Filter by the string "computer": return the lines of the material that contain it.

## SOURCE INFORMATION
BEGIN

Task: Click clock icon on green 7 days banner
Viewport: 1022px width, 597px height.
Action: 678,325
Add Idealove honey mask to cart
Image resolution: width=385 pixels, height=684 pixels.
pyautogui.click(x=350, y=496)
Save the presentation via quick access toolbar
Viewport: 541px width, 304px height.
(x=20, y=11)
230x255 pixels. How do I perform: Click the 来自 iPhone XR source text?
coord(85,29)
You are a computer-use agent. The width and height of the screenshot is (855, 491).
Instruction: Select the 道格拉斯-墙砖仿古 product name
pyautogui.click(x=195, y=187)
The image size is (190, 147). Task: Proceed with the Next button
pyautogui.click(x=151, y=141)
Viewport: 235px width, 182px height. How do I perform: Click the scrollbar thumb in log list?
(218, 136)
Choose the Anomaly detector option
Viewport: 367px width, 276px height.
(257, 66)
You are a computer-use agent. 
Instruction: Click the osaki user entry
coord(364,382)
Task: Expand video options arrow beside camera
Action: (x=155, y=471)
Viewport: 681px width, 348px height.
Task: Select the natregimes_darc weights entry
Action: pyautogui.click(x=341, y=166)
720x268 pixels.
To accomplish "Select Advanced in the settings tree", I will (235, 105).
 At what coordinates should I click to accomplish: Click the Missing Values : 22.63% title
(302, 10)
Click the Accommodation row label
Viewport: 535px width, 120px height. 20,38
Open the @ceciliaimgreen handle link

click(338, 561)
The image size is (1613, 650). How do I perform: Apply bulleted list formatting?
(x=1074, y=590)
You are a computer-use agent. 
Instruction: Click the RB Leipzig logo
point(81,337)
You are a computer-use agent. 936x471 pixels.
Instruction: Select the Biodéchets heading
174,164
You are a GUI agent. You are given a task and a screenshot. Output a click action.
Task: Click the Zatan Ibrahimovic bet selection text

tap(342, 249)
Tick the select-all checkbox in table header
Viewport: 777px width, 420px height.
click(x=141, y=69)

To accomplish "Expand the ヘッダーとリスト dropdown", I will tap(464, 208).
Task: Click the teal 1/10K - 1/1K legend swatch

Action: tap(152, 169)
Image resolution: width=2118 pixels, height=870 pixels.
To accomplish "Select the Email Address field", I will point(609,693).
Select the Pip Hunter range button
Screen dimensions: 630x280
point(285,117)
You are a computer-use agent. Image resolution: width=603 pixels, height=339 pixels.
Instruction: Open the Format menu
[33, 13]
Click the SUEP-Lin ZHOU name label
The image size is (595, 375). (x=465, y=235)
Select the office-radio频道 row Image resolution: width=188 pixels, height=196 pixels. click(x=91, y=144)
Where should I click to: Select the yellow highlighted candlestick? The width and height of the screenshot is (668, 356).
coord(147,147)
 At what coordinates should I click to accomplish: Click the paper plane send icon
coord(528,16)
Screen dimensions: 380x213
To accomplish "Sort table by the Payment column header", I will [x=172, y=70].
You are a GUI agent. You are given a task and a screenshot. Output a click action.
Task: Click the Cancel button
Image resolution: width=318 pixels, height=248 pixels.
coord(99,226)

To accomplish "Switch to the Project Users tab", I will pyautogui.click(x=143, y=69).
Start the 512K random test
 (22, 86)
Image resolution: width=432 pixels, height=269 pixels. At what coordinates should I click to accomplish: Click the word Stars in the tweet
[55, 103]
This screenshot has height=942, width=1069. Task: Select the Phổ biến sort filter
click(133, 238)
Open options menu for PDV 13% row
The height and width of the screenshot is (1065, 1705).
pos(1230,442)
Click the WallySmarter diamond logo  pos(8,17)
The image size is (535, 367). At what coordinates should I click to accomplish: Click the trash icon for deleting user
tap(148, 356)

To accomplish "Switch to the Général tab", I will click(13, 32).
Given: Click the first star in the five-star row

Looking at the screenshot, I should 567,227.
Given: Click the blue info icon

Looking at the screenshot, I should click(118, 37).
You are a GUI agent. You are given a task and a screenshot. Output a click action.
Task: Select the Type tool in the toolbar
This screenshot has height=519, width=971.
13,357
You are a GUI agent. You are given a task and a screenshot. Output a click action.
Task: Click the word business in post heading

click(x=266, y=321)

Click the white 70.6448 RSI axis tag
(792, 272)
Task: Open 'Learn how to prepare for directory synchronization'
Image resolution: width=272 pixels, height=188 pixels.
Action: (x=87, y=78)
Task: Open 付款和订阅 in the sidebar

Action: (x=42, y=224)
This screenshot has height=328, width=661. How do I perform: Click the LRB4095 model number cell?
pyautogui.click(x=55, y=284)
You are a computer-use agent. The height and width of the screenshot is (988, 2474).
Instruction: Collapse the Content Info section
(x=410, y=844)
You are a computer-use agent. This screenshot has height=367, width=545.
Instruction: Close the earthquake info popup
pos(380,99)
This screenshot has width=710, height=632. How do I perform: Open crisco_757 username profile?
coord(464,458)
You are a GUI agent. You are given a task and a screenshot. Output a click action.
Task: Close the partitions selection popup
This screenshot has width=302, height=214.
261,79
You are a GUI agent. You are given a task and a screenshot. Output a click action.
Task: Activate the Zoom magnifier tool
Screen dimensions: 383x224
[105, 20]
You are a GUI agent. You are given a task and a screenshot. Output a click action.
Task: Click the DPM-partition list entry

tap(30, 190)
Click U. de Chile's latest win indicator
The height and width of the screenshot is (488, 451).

END

## EXERCISE OUTPUT
You are a computer-use agent. The width and height of the screenshot is (855, 491).
You are a computer-use agent. 
You are a computer-use agent. 
You are a computer-use agent. 936x471 pixels.
You are a computer-use agent. Image resolution: width=603 pixels, height=339 pixels.
You are a computer-use agent. The height and width of the screenshot is (988, 2474).
You are a computer-use agent. This screenshot has height=367, width=545.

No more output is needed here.